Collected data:
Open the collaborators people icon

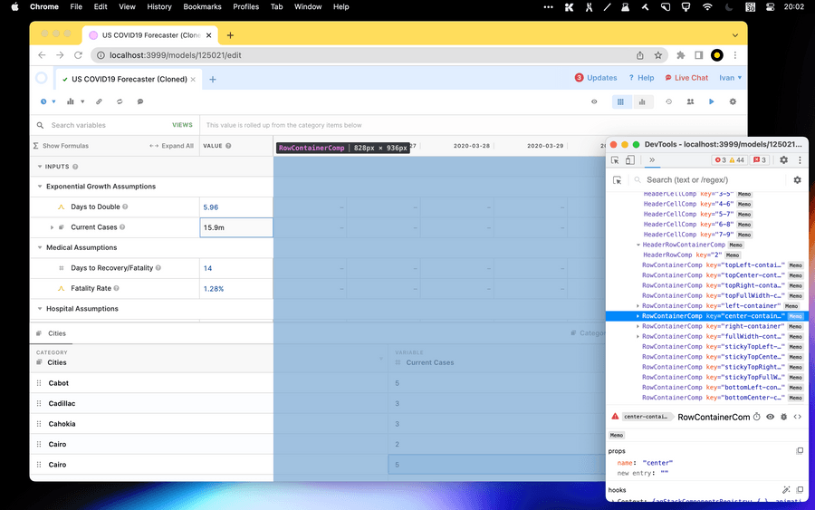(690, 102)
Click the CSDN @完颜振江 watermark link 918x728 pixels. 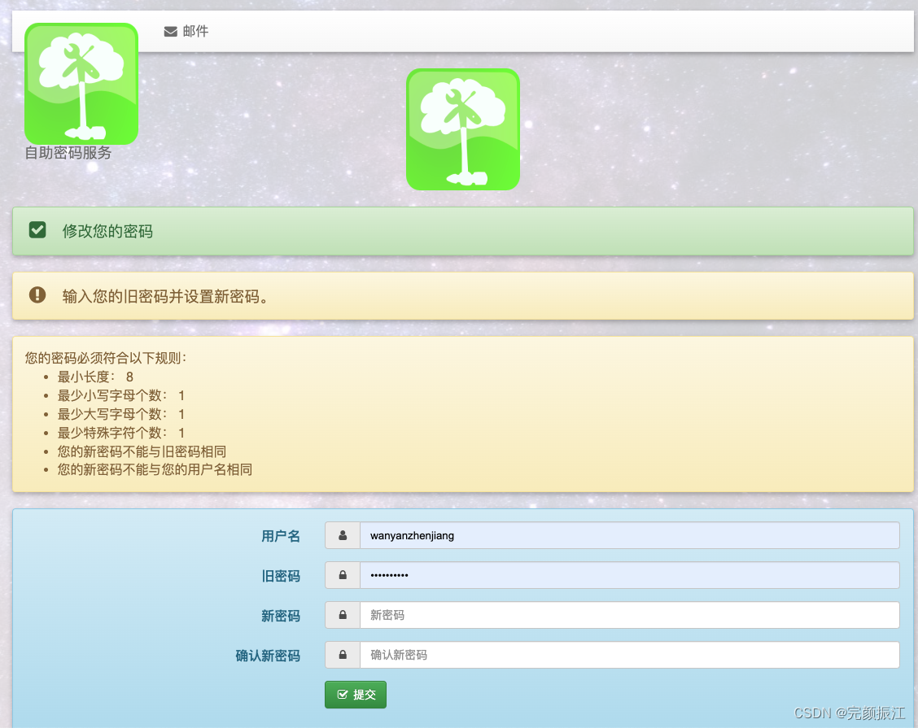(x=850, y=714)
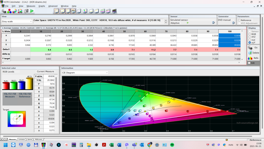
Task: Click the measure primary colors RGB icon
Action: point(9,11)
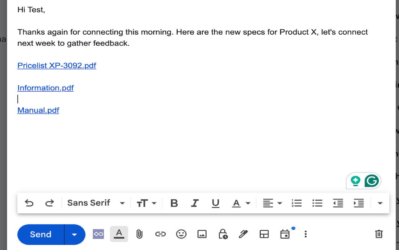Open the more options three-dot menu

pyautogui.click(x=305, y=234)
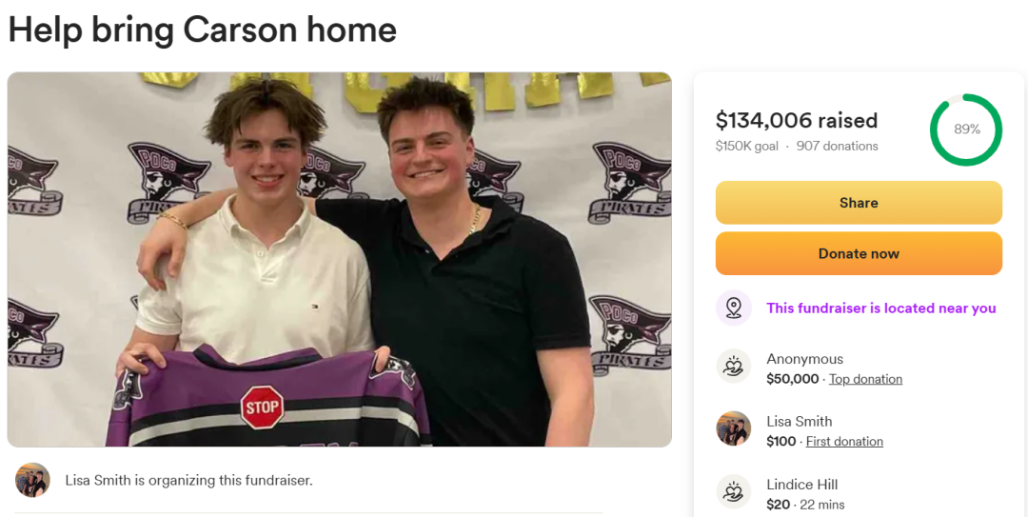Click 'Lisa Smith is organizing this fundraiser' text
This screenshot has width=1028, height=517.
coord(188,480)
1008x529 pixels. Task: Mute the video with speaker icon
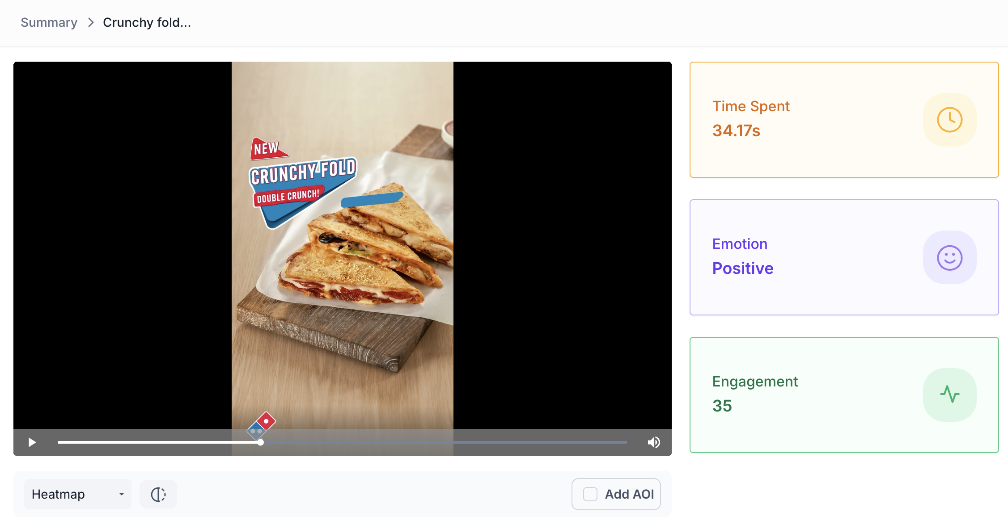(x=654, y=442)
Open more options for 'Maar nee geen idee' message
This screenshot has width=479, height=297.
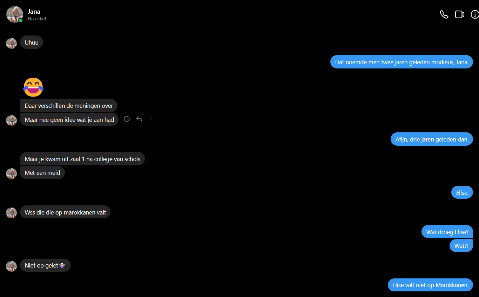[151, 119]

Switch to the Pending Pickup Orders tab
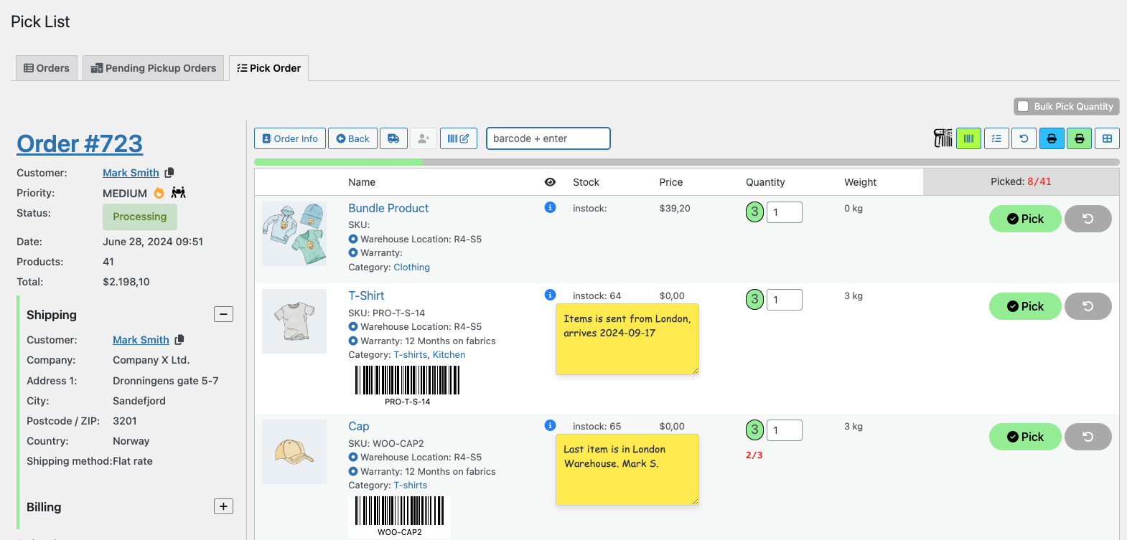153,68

▶ [TASK REQUIREMENTS]
An exact copy of the lines from the one with "1008x529 pixels. Task: Mute" through the end of the entries above, both included, is the whole answer. It contains no pictures.

▶ [RESULT BELOW]
1008x529 pixels. Task: Mute the video with speaker icon
(x=654, y=442)
Open more options for 'Maar nee geen idee' message
This screenshot has width=479, height=297.
[151, 119]

Switch to the Pending Pickup Orders tab
153,68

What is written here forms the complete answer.